→ The task:
Reproduce the items below verbatim, beginning at the line containing "Click the word Chunking in fourth row" and ending at the line containing "Action: [x=1128, y=705]", both of those lines included. Omit the pictures from your output.

begin Dataset records

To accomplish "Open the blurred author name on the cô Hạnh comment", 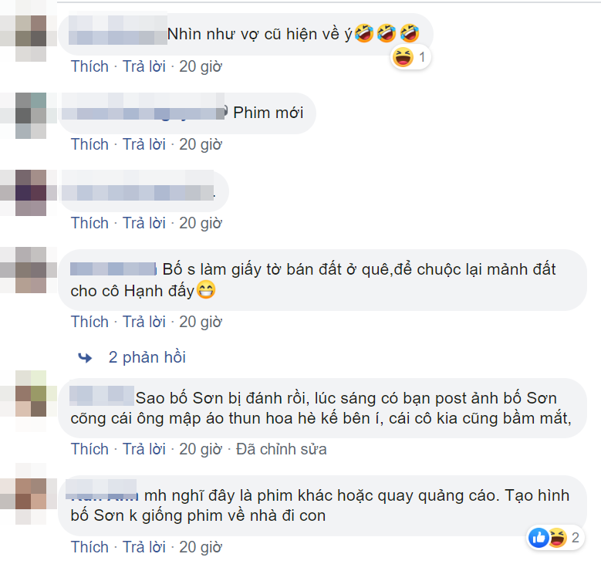I will 113,268.
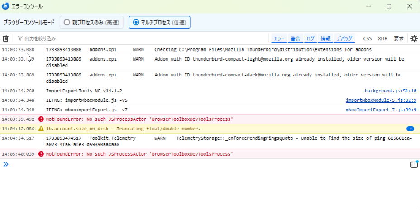This screenshot has height=210, width=420.
Task: Enable the CSS filter
Action: point(368,38)
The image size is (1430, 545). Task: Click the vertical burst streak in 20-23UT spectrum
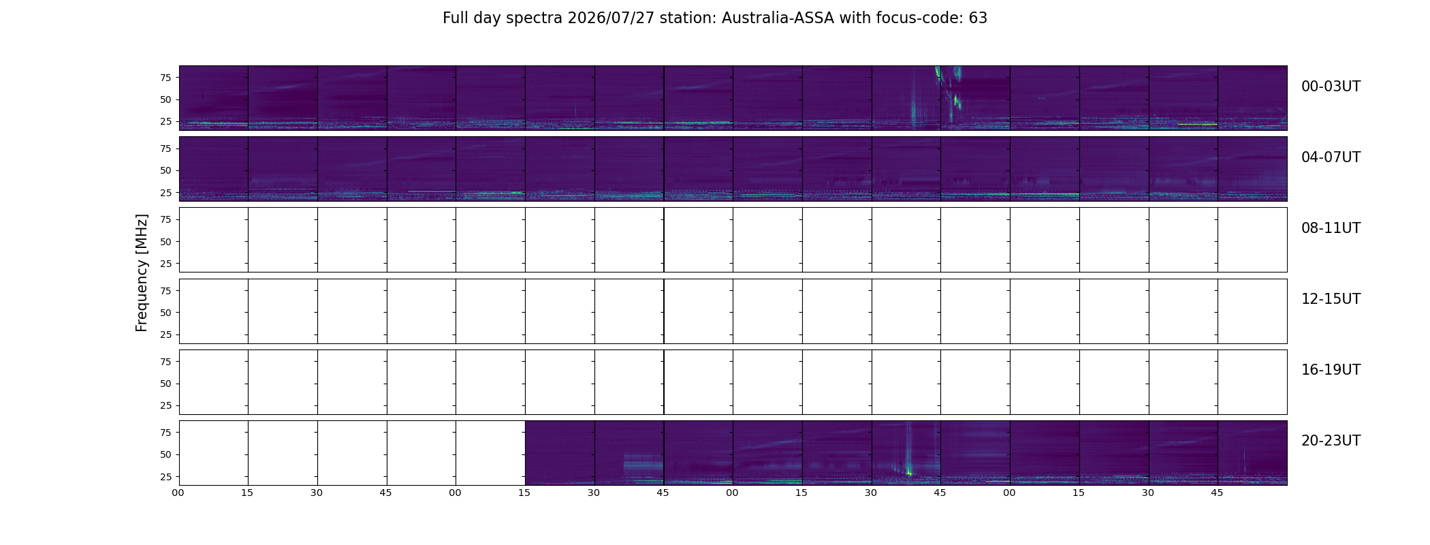coord(908,451)
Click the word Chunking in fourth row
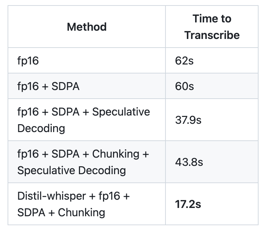Viewport: 262px width, 229px height. (x=115, y=154)
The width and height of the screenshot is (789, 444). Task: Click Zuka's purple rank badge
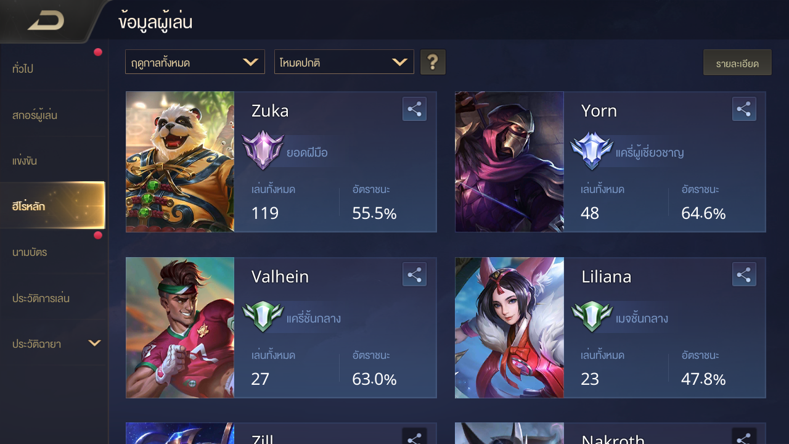click(263, 150)
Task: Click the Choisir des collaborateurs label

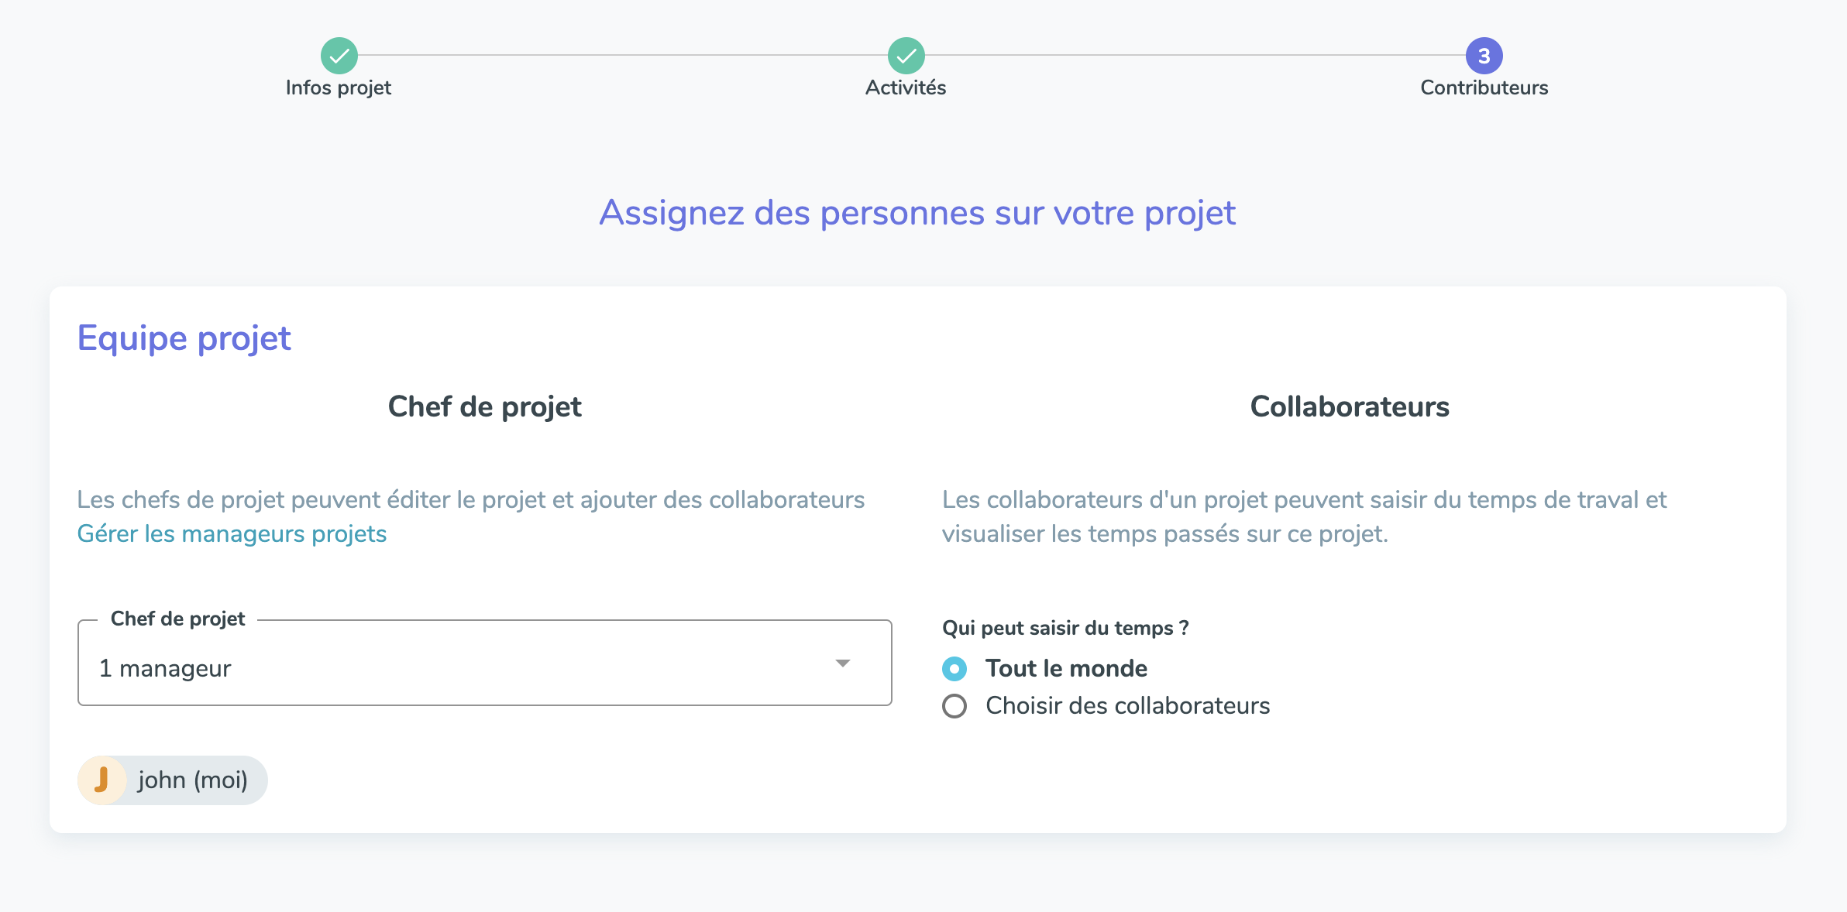Action: [x=1128, y=705]
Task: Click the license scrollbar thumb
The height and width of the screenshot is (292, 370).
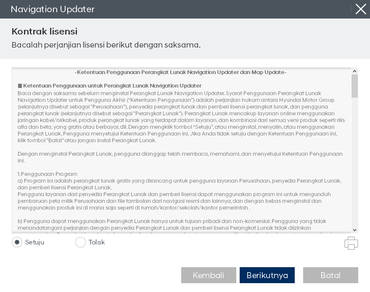Action: pyautogui.click(x=354, y=86)
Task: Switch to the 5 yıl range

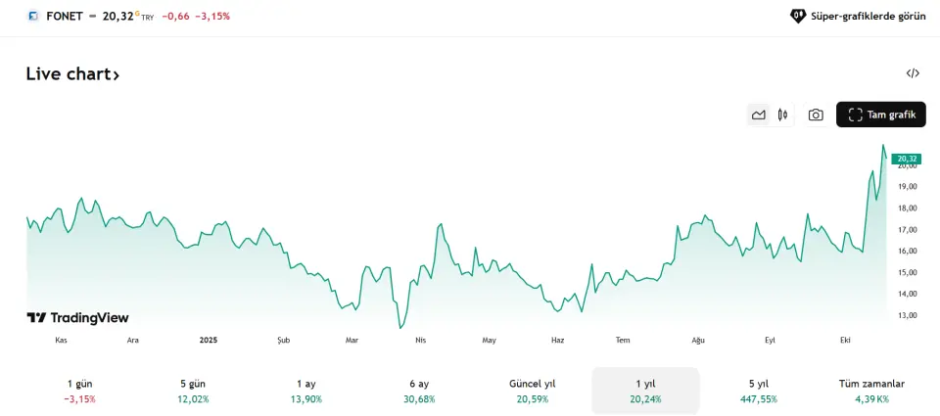Action: (x=759, y=391)
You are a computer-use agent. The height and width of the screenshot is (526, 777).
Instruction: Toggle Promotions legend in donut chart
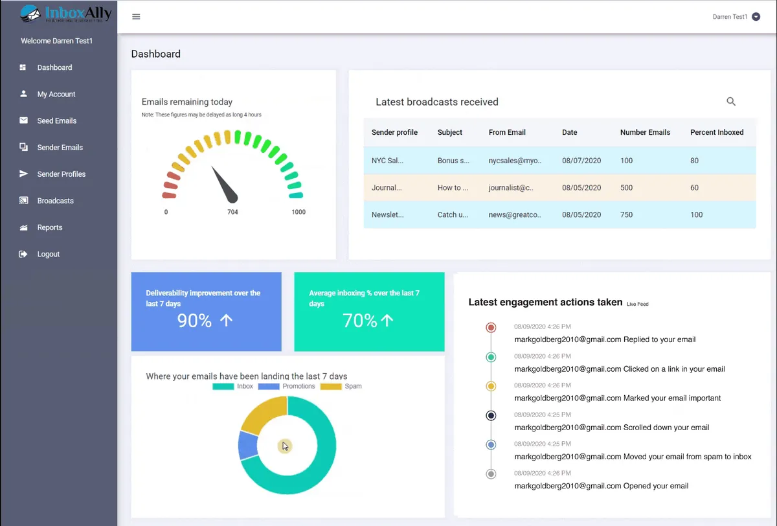tap(287, 386)
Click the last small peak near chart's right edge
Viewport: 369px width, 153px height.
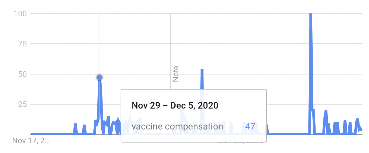coord(357,120)
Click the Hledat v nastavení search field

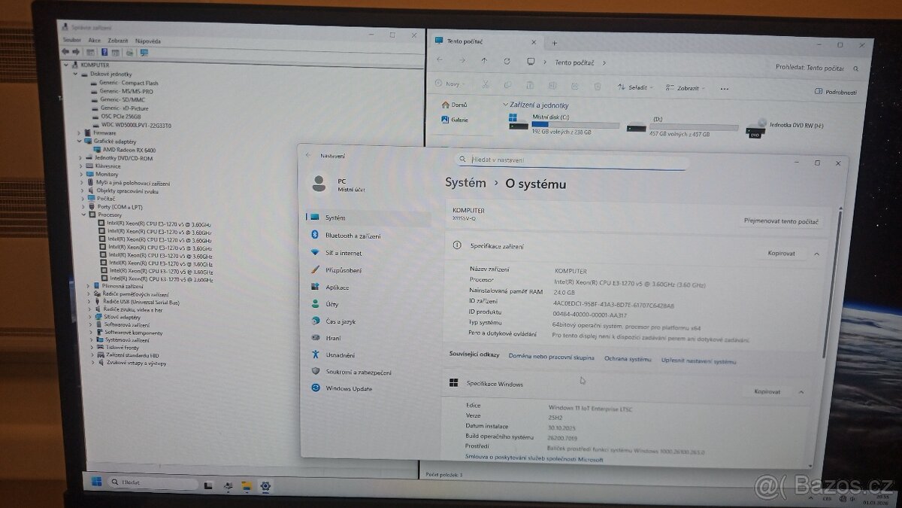571,160
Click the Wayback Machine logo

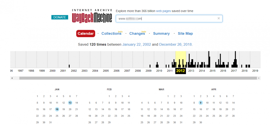point(92,16)
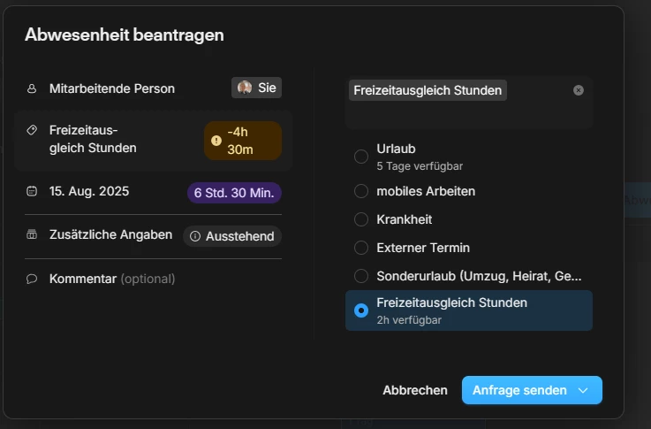Viewport: 651px width, 429px height.
Task: Click the person icon beside Mitarbeitende Person
Action: (32, 88)
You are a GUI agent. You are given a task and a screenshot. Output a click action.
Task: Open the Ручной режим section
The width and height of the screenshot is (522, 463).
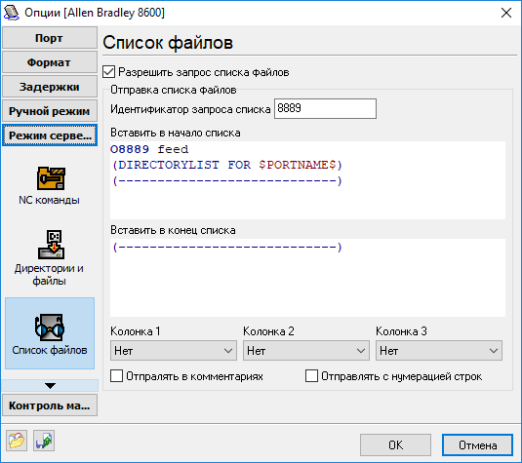[x=50, y=111]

end Dataset records

→ Final result:
Click the word Chunking in fourth row
Viewport: 262px width, 229px height. (x=115, y=154)
The width and height of the screenshot is (789, 444). Task: Click Zuka's purple rank badge
click(263, 150)
Task: Click the Choisir des collaborateurs label

Action: [x=1128, y=705]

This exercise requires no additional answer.